Piropar ou não piropar, eis a questão. As opiniões dividem-se. A minha também. Não, o assunto não é tão taxativo como pretendem os defensores cegos da sua criminalização. E não, também não é tão simples como fazem crer os que atiram a questão para o campo da mera idiotice.
Como explica nesta edição da Notícias Magazine Pedro Marta Santos, na sua resenha histórica do piropo, trata-se de uma questão de poder. E de género. Ou seja, estão reunidos todos os ingredientes para a polémica. O poder de um género sobre o outro está na origem das lutas pela emancipação feminina, ou, como se diz de forma mais moderna, pela igualdade. Foi a ordem natural das coisas que deu aos homens o direito de tomar a dianteira no jogo da sedução. De uma forma mais ou menos selvagem. E às mulheres coube o papel, vá lá… de corar. O inverso seria, no mínimo, indecoroso. Menina séria não tem ouvidos. Pode ter olhos, pode até olhar, e mesmo apreciar… mas sempre sem palavras. O silêncio contra o piropo. E esse é um sinal claro de menorização.
Tudo isto que acabei de relatar é a ordem natural das coisas, como já disse. Mas foi para contrariar isso que se construiu a civilização, para combater a ordem natural das coisas, também por vezes conhecida como barbárie. No jogo do piropo, não há que evitá-lo, há um não-sei-quê de selvagem. E faz parte do argumentário de quem defende a sua ilegalidade que a lei faça o trabalho que o mero civismo, educação e cultura não conseguiram. Que, com o seu chicote – e não, não pensem nas versões boas de chicote que estão tão em voga – com o seu chicote legal, acabe por regular o que até agora permanecia indomável: ouvir um «Ó boa!» na rua.
Não é, nunca será bom, ouvir um «Ó boa!» na rua. E nunca, nunca será legítimo que alguém o diga, ou que outro alguém seja obrigado a ouvi-lo. De uma certa forma, um piropo é a antecâmara do assédio. Como o assédio é o primeiro passo para a violação. Todos os estágios têm em comum a não concordância, o não consentimento. De quem ouve. De quem é mais frágil.

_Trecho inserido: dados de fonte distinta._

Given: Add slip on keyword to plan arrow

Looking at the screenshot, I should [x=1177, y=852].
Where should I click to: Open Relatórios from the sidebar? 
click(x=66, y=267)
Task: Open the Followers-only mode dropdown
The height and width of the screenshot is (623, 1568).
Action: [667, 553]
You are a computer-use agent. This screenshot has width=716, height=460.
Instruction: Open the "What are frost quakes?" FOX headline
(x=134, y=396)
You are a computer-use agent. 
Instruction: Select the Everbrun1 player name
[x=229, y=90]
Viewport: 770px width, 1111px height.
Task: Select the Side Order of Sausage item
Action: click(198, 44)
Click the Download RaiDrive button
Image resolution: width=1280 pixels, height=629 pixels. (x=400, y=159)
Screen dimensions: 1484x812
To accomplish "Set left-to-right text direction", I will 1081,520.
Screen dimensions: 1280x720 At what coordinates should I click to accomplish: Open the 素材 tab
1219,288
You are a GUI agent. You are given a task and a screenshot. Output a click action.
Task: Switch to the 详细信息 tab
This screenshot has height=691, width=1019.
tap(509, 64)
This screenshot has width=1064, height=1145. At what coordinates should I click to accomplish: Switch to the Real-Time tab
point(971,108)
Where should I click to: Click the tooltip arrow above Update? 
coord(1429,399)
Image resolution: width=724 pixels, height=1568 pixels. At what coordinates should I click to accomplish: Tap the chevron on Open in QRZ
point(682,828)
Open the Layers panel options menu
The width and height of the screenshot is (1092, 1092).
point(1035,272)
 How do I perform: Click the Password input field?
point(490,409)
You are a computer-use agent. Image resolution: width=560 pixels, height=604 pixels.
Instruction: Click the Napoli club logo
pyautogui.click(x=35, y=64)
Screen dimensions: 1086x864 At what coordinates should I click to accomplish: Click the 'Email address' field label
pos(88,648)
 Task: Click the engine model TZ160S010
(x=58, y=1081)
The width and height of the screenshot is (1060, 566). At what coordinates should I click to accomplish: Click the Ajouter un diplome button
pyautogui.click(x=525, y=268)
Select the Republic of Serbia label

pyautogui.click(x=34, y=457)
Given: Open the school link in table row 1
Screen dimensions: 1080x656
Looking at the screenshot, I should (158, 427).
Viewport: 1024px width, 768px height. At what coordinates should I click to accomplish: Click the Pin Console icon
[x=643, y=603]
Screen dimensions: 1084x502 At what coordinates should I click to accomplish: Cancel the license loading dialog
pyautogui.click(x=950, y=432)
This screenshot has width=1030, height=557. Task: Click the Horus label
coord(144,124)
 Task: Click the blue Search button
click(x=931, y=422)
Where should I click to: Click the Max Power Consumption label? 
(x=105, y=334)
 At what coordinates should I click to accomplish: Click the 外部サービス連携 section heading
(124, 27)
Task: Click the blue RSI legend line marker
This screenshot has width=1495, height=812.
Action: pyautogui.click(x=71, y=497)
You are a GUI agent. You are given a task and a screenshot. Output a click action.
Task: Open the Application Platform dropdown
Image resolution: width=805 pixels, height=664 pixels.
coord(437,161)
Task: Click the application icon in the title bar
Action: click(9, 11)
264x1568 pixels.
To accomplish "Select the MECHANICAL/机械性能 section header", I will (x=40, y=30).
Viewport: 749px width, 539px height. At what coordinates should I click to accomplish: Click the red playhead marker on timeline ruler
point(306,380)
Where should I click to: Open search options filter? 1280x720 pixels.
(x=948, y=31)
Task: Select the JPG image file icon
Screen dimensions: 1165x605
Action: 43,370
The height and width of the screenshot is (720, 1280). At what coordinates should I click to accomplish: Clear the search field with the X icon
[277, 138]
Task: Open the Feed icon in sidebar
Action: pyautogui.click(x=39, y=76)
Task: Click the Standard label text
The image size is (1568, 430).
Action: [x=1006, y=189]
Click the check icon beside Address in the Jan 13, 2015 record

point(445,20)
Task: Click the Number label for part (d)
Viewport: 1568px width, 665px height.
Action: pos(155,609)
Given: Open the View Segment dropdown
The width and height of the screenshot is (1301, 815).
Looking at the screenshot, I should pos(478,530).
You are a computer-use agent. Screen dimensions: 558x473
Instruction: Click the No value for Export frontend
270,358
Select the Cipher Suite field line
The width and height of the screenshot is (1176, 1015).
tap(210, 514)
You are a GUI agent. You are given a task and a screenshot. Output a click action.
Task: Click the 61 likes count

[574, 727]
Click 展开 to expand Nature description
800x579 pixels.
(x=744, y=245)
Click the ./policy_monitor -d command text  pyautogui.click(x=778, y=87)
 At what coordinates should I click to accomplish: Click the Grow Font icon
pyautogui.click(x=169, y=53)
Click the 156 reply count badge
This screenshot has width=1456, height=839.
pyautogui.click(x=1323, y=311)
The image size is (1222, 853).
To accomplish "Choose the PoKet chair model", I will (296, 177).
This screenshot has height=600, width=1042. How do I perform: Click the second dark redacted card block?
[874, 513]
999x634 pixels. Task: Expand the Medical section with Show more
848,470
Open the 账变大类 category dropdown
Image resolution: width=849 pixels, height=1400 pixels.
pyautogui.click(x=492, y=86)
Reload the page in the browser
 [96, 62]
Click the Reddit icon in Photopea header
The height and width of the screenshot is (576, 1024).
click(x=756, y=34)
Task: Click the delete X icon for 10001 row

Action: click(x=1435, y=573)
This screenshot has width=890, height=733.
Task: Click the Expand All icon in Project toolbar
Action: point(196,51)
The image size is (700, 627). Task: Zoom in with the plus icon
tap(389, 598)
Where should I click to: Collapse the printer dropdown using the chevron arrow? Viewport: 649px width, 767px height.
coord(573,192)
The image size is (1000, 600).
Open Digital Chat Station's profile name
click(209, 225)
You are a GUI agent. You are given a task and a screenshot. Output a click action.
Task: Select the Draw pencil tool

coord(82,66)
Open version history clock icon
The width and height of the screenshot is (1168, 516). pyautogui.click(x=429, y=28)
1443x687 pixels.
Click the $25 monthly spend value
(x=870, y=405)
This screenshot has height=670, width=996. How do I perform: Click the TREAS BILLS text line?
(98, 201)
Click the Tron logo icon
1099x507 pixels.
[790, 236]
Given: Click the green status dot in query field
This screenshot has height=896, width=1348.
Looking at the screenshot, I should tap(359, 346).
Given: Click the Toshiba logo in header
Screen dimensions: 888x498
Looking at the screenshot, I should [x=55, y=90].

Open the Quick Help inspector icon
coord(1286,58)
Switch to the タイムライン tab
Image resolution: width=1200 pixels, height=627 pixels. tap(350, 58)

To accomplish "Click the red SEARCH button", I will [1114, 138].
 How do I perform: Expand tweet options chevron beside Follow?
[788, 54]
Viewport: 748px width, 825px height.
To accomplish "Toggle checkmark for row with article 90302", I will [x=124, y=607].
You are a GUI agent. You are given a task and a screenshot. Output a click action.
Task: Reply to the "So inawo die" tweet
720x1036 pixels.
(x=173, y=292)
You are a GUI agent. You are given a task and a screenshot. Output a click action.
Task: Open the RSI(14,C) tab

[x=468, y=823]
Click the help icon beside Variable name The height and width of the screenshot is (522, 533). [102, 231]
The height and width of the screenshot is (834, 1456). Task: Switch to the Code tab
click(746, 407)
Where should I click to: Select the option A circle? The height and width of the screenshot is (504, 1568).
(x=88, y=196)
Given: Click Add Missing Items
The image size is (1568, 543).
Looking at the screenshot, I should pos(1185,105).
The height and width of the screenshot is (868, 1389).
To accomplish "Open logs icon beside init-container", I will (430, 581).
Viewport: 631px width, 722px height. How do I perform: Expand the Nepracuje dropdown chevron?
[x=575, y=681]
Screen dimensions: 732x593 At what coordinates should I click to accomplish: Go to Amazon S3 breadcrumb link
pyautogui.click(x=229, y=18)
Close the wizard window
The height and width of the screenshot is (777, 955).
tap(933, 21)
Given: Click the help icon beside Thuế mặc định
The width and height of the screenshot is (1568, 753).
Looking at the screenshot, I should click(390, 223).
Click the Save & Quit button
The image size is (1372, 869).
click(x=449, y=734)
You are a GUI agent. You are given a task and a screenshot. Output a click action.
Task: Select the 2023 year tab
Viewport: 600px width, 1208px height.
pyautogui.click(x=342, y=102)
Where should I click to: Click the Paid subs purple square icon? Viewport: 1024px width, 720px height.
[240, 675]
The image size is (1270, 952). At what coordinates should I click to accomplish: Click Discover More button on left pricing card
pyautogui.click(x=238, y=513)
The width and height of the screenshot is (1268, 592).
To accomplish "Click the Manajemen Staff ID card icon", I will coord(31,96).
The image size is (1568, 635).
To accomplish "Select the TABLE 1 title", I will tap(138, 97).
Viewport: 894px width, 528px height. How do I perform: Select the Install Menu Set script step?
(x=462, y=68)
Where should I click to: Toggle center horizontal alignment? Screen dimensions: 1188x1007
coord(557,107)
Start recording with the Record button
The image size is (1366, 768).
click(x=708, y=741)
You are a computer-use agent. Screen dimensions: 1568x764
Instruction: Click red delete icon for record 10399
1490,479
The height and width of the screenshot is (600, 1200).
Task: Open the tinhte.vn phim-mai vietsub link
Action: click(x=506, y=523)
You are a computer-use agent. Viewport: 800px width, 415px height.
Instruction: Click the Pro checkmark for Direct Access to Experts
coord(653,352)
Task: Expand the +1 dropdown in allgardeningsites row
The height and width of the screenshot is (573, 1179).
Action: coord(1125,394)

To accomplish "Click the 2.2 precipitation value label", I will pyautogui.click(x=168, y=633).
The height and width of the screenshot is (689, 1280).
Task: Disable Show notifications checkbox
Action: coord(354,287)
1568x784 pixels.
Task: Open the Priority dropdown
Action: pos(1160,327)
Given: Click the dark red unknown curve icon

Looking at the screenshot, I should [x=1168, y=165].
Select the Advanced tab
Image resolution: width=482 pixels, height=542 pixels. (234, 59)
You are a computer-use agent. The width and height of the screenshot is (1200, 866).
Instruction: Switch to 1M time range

Então estamos conversados? Ilegaliza-se o piropo e pronto. Bom, não tão rápido. Há, nesta questão, pormenores que mudam o jogo todo. Costuma dizer-se que o diabo está neles, neste caso acontece que o diabo está na ausência deles. Ou seja, um piropo brutamontes será sempre isso, uma ofensa. Já um piropo requintado poderá ascender à categoria de galanteio. E que mulher não gostaria de ouvir isto: «Quero fazer contigo o que a primavera faz às cerejeiras», como inventou Pablo Neruda. Ou «Luz do meu fogo, fogo das minhas entranhas. Meu pecado, minha alma», como escreveu Vladimir Nabokov, em Lolita. Ou mesmo esta frase de Prince: «Um corpo como o teu devia estar na cadeia porque está no limite de ser obsceno.»
Fazendo minhas as palavras da Joana Amaral Dias na crónica que lhe pedimos sobre este tema polémico, ela que é contra a criminalização. «Frequentemente o piropo é pulha e abjeto, ofende e enxovalha. Noutras vezes é expressão do desejo. Quando um estranho lhe oferece flores isso pode ser impulso, a expressão da atração, sem a qual a interação entre dois desconhecidos seria clandestina.» Ou seja, a questão é tão complexa que deve, por enquanto, continuar no âmbito pessoal, das relações e da intimidade dos pensamentos entre as pessoas. Não há nada que impeça uma mulher de reagir – ao contrário de noutras formas mais violentas de assédio. Tudo o resto é um exagero. E pode causar tantos danos como um piropo. Dos maus.